**** Listed entries ****

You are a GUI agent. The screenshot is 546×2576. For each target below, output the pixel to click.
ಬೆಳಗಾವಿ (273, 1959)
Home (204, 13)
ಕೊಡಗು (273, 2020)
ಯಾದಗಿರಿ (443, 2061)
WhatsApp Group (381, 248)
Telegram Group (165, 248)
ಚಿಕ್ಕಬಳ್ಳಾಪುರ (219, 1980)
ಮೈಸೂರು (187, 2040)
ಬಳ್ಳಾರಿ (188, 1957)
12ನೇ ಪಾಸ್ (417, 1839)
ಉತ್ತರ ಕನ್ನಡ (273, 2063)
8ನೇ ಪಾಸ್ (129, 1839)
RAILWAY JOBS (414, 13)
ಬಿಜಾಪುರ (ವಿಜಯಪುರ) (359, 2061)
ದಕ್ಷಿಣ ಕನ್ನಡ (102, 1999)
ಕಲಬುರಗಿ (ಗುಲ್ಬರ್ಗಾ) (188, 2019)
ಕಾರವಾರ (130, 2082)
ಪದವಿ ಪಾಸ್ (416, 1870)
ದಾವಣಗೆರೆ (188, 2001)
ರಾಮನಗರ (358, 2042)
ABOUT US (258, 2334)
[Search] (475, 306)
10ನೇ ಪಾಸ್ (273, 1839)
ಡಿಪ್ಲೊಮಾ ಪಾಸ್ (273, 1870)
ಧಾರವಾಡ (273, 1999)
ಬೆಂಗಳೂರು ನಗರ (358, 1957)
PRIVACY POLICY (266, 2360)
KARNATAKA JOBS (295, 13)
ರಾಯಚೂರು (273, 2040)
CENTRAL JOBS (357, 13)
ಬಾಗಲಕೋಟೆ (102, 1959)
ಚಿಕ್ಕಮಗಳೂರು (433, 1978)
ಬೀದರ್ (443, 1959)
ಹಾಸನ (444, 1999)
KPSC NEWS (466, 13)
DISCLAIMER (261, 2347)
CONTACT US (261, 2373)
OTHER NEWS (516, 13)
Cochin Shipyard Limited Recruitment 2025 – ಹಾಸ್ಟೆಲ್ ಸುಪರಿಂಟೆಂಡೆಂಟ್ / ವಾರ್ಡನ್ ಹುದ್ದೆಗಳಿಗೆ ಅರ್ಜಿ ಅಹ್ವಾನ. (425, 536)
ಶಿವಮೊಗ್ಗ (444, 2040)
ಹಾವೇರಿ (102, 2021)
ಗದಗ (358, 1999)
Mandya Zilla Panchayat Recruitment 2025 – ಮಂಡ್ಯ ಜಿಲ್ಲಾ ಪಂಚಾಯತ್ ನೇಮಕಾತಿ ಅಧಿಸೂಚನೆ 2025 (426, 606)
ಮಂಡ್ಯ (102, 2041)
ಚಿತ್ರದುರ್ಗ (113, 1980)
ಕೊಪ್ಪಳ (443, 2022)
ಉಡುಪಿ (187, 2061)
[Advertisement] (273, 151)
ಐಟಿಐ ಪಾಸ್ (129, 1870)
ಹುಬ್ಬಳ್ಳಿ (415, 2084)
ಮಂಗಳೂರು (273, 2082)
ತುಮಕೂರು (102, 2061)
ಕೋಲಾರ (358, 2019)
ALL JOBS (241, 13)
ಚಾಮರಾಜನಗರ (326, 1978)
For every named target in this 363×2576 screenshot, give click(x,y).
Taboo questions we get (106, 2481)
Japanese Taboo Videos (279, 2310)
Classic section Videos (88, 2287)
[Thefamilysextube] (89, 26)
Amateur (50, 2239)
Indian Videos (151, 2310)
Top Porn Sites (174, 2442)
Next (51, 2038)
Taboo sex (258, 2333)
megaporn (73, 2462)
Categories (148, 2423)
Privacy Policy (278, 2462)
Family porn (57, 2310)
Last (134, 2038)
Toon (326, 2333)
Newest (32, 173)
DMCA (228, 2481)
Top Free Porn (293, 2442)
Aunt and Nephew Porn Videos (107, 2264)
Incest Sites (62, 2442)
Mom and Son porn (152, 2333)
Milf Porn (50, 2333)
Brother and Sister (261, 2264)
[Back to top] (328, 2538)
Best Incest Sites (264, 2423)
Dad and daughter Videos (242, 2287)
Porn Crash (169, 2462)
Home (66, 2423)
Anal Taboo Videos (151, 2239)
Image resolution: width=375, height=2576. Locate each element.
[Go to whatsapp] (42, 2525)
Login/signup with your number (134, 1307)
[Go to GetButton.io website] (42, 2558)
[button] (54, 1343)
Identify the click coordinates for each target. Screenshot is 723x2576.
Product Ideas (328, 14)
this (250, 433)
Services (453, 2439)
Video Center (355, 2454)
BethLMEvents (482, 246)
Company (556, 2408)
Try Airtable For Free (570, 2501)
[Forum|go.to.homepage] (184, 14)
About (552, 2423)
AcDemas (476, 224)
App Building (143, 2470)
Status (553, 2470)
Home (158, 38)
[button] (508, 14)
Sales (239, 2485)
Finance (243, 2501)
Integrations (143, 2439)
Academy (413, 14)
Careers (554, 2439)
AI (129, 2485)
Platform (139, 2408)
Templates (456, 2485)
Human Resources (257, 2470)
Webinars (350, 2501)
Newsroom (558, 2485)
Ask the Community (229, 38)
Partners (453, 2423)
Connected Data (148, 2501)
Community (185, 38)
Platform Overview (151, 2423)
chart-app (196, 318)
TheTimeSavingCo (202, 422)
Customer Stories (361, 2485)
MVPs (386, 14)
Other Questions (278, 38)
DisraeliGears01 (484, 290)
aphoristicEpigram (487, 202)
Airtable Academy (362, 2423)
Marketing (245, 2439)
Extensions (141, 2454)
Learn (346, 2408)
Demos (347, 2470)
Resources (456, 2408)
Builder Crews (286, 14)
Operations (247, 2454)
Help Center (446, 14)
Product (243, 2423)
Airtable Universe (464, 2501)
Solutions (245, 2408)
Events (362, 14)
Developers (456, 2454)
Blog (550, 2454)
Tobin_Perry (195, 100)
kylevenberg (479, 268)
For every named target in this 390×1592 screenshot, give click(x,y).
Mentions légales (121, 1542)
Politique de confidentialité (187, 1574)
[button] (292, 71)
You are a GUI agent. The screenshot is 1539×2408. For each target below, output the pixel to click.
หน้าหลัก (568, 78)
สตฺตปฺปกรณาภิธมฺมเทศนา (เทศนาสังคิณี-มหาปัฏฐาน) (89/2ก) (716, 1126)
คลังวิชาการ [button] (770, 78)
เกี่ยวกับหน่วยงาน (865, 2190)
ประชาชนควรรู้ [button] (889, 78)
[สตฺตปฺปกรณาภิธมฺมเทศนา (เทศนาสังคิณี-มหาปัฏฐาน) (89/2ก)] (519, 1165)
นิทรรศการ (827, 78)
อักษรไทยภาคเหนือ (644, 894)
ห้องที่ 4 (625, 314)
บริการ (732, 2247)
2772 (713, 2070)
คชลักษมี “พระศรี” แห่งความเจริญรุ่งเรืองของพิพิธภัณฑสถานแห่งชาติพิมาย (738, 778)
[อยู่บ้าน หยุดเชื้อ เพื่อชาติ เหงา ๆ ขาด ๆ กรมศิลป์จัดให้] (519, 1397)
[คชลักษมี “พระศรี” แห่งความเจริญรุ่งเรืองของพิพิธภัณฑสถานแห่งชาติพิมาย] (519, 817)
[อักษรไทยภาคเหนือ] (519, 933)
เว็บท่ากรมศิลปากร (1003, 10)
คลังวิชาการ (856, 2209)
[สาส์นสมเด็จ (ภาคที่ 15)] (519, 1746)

****

• _Assigned task_
Word for word, set down all the lines above.

• _Solution below_
You are a GUI agent. The screenshot is 546×2576. For each target below, output the pixel to click.
ಬೆಳಗಾವಿ (273, 1959)
Home (204, 13)
ಕೊಡಗು (273, 2020)
ಯಾದಗಿರಿ (443, 2061)
WhatsApp Group (381, 248)
Telegram Group (165, 248)
ಚಿಕ್ಕಬಳ್ಳಾಪುರ (219, 1980)
ಮೈಸೂರು (187, 2040)
ಬಳ್ಳಾರಿ (188, 1957)
12ನೇ ಪಾಸ್ (417, 1839)
ಉತ್ತರ ಕನ್ನಡ (273, 2063)
8ನೇ ಪಾಸ್ (129, 1839)
RAILWAY JOBS (414, 13)
ಬಿಜಾಪುರ (ವಿಜಯಪುರ) (359, 2061)
ದಕ್ಷಿಣ ಕನ್ನಡ (102, 1999)
ಕಲಬುರಗಿ (ಗುಲ್ಬರ್ಗಾ) (188, 2019)
ಕಾರವಾರ (130, 2082)
ಪದವಿ ಪಾಸ್ (416, 1870)
ದಾವಣಗೆರೆ (188, 2001)
ರಾಮನಗರ (358, 2042)
ABOUT US (258, 2334)
[Search] (475, 306)
10ನೇ ಪಾಸ್ (273, 1839)
ಡಿಪ್ಲೊಮಾ ಪಾಸ್ (273, 1870)
ಧಾರವಾಡ (273, 1999)
ಬೆಂಗಳೂರು ನಗರ (358, 1957)
PRIVACY POLICY (266, 2360)
KARNATAKA JOBS (295, 13)
ರಾಯಚೂರು (273, 2040)
CENTRAL JOBS (357, 13)
ಬಾಗಲಕೋಟೆ (102, 1959)
ಚಿಕ್ಕಮಗಳೂರು (433, 1978)
ಬೀದರ್ (443, 1959)
ಹಾಸನ (444, 1999)
KPSC NEWS (466, 13)
DISCLAIMER (261, 2347)
CONTACT US (261, 2373)
OTHER NEWS (516, 13)
Cochin Shipyard Limited Recruitment 2025 – ಹಾಸ್ಟೆಲ್ ಸುಪರಿಂಟೆಂಡೆಂಟ್ / ವಾರ್ಡನ್ ಹುದ್ದೆಗಳಿಗೆ ಅರ್ಜಿ ಅಹ್ವಾನ. (425, 536)
ಶಿವಮೊಗ್ಗ (444, 2040)
ಹಾವೇರಿ (102, 2021)
ಗದಗ (358, 1999)
Mandya Zilla Panchayat Recruitment 2025 – ಮಂಡ್ಯ ಜಿಲ್ಲಾ ಪಂಚಾಯತ್ ನೇಮಕಾತಿ ಅಧಿಸೂಚನೆ 2025 (426, 606)
ಮಂಡ್ಯ (102, 2041)
ಚಿತ್ರದುರ್ಗ (113, 1980)
ಕೊಪ್ಪಳ (443, 2022)
ಉಡುಪಿ (187, 2061)
[Advertisement] (273, 151)
ಐಟಿಐ ಪಾಸ್ (129, 1870)
ಹುಬ್ಬಳ್ಳಿ (415, 2084)
ಮಂಗಳೂರು (273, 2082)
ತುಮಕೂರು (102, 2061)
ಕೋಲಾರ (358, 2019)
ALL JOBS (241, 13)
ಚಾಮರಾಜನಗರ (326, 1978)
For every named target in this 363×2576 screenshot, give click(x,y).
Taboo questions we get (106, 2481)
Japanese Taboo Videos (279, 2310)
Classic section Videos (88, 2287)
[Thefamilysextube] (89, 26)
Amateur (50, 2239)
Indian Videos (151, 2310)
Top Porn Sites (174, 2442)
Next (51, 2038)
Taboo sex (258, 2333)
megaporn (73, 2462)
Categories (148, 2423)
Privacy Policy (278, 2462)
Family porn (57, 2310)
Last (134, 2038)
Toon (326, 2333)
Newest (32, 173)
DMCA (228, 2481)
Top Free Porn (293, 2442)
Aunt and Nephew Porn Videos (107, 2264)
Incest Sites (62, 2442)
Mom and Son porn (152, 2333)
Milf Porn (50, 2333)
Brother and Sister (261, 2264)
[Back to top] (328, 2538)
Best Incest Sites (264, 2423)
Dad and daughter Videos (242, 2287)
Porn Crash (169, 2462)
Home (66, 2423)
Anal Taboo Videos (151, 2239)
Image resolution: width=375, height=2576. Locate each element.
[Go to whatsapp] (42, 2525)
Login/signup with your number (134, 1307)
[Go to GetButton.io website] (42, 2558)
[button] (54, 1343)
Identify the click coordinates for each target. Screenshot is 723x2576.
Product Ideas (328, 14)
this (250, 433)
Services (453, 2439)
Video Center (355, 2454)
BethLMEvents (482, 246)
Company (556, 2408)
Try Airtable For Free (570, 2501)
[Forum|go.to.homepage] (184, 14)
About (552, 2423)
AcDemas (476, 224)
App Building (143, 2470)
Status (553, 2470)
Home (158, 38)
[button] (508, 14)
Sales (239, 2485)
Finance (243, 2501)
Integrations (143, 2439)
Academy (413, 14)
Careers (554, 2439)
AI (129, 2485)
Platform (139, 2408)
Templates (456, 2485)
Human Resources (257, 2470)
Webinars (350, 2501)
Newsroom (558, 2485)
Ask the Community (229, 38)
Partners (453, 2423)
Connected Data (148, 2501)
Community (185, 38)
Platform Overview (151, 2423)
chart-app (196, 318)
TheTimeSavingCo (202, 422)
Customer Stories (361, 2485)
MVPs (386, 14)
Other Questions (278, 38)
DisraeliGears01 (484, 290)
aphoristicEpigram (487, 202)
Airtable Academy (362, 2423)
Marketing (245, 2439)
Extensions (141, 2454)
Learn (346, 2408)
Demos (347, 2470)
Resources (456, 2408)
Builder Crews (286, 14)
Operations (247, 2454)
Help Center (446, 14)
Product (243, 2423)
Airtable Universe (464, 2501)
Solutions (245, 2408)
Events (362, 14)
Developers (456, 2454)
Blog (550, 2454)
Tobin_Perry (195, 100)
kylevenberg (479, 268)
For every named target in this 390×1592 screenshot, give click(x,y).
Mentions légales (121, 1542)
Politique de confidentialité (187, 1574)
[button] (292, 71)
You are a GUI agent. The screenshot is 1539×2408. For each target below, output the pixel to click.
หน้าหลัก (568, 78)
สตฺตปฺปกรณาภิธมฺมเทศนา (เทศนาสังคิณี-มหาปัฏฐาน) (89/2ก) (716, 1126)
คลังวิชาการ [button] (770, 78)
เกี่ยวกับหน่วยงาน (865, 2190)
ประชาชนควรรู้ [button] (889, 78)
[สตฺตปฺปกรณาภิธมฺมเทศนา (เทศนาสังคิณี-มหาปัฏฐาน) (89/2ก)] (519, 1165)
นิทรรศการ (827, 78)
อักษรไทยภาคเหนือ (644, 894)
ห้องที่ 4 (625, 314)
บริการ (732, 2247)
2772 (713, 2070)
คชลักษมี “พระศรี” แห่งความเจริญรุ่งเรืองของพิพิธภัณฑสถานแห่งชาติพิมาย (738, 778)
[อยู่บ้าน หยุดเชื้อ เพื่อชาติ เหงา ๆ ขาด ๆ กรมศิลป์จัดให้] (519, 1397)
[คชลักษมี “พระศรี” แห่งความเจริญรุ่งเรืองของพิพิธภัณฑสถานแห่งชาติพิมาย] (519, 817)
[อักษรไทยภาคเหนือ] (519, 933)
เว็บท่ากรมศิลปากร (1003, 10)
คลังวิชาการ (856, 2209)
[สาส์นสมเด็จ (ภาคที่ 15)] (519, 1746)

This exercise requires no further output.